The first specific task that the VA is going to address is data analysis. The VA needs to analyze data by relying on data mining techniques and artificial intelligence to analyze large massive databases, including test analysis.
The expected number of unique patients to be analyzed is 600,000 cases. Five years of CPRS data is available from each patient plus the data requires complex artificial intelligence techniques to do the analysis. Also, data from the VA’s informatics and computing infrastructure needs to be analyzed.
One area to be analyzed involves examining the clinical visits that could have possibly been avoided through telemedicine or other remote contacts. The analysis needs to identify the factors that could lead to increasing access to appointments for primary or specialist care patients if telemedicine could be used.
Another area to be analyzed includes examining hospice consults notes, determining the severity of illnesses based on claims data and laboratory findings, examining the reasons for readmission to the hospital within 30 days, and examining the trajectory to death for severely ill patients.
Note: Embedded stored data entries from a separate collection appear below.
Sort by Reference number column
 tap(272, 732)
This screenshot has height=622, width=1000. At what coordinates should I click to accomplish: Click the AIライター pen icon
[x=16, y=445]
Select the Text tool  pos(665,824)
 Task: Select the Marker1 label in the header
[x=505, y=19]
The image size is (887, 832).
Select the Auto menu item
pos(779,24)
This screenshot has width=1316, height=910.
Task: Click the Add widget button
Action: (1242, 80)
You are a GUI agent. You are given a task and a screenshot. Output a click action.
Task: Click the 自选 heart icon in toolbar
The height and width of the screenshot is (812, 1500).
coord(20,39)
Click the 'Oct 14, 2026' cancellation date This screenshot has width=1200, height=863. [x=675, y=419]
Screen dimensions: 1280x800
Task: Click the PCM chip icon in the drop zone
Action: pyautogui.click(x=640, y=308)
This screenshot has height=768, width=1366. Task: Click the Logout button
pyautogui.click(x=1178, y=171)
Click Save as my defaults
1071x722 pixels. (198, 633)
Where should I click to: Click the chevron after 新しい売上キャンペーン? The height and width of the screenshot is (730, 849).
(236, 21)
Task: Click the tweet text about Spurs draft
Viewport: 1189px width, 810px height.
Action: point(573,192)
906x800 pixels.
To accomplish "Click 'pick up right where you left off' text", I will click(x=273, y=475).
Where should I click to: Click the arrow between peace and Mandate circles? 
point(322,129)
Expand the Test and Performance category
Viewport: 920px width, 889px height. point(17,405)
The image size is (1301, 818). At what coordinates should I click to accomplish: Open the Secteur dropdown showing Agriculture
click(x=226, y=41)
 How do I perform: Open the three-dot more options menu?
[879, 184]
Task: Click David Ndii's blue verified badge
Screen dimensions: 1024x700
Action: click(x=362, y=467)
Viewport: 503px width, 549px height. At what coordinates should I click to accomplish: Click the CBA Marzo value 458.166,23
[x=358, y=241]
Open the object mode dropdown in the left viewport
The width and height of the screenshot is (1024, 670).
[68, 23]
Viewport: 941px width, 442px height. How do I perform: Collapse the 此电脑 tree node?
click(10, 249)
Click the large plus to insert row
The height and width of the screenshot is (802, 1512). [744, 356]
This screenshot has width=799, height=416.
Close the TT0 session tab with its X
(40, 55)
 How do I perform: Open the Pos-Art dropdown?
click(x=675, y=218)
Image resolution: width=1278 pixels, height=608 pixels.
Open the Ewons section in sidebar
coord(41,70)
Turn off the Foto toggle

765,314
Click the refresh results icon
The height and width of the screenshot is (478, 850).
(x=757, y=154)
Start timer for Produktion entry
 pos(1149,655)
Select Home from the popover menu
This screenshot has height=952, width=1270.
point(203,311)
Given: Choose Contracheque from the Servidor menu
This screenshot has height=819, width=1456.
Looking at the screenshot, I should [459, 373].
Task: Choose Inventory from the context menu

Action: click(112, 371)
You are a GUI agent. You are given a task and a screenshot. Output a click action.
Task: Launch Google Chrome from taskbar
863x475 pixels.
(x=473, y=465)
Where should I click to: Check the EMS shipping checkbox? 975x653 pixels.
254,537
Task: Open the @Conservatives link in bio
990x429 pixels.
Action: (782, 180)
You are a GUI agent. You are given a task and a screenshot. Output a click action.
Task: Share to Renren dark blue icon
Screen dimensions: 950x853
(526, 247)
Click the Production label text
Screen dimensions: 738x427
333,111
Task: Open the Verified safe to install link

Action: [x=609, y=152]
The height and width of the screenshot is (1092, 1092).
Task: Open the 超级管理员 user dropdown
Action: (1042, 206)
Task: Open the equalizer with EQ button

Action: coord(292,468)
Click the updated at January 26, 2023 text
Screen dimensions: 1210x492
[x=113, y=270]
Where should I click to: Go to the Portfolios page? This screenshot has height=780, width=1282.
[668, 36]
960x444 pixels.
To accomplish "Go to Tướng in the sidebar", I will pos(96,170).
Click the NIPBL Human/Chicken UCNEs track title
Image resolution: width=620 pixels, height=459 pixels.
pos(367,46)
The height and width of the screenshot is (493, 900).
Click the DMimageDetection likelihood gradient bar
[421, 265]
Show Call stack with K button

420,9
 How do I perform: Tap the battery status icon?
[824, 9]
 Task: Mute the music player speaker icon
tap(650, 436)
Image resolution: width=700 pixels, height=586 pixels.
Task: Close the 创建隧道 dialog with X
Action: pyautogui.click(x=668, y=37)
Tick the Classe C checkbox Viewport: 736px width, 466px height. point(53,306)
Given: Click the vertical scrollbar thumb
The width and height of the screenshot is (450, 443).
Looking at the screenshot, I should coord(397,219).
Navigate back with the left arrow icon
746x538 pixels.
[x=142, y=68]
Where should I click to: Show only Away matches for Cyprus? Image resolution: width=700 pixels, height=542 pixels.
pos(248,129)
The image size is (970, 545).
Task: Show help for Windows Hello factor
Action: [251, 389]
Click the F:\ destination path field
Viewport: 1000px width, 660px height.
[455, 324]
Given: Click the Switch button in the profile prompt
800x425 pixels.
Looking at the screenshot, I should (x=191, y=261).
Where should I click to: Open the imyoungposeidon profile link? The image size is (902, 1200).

After these tasks are completed, the second task is to use the data analysis to facilitate improvement by implementing what is called Lean projects within VADCMC. Different models of improvement have been tried, but the DCVAMC is going to focus on the Lean model. This would entail describing the extent of the problem using patient outcomes, training clinicians and managers on how to achieve improvement within the VA system, and designing four new care protocols to help to avoid wasted efforts that could in the end improve patient outcomes.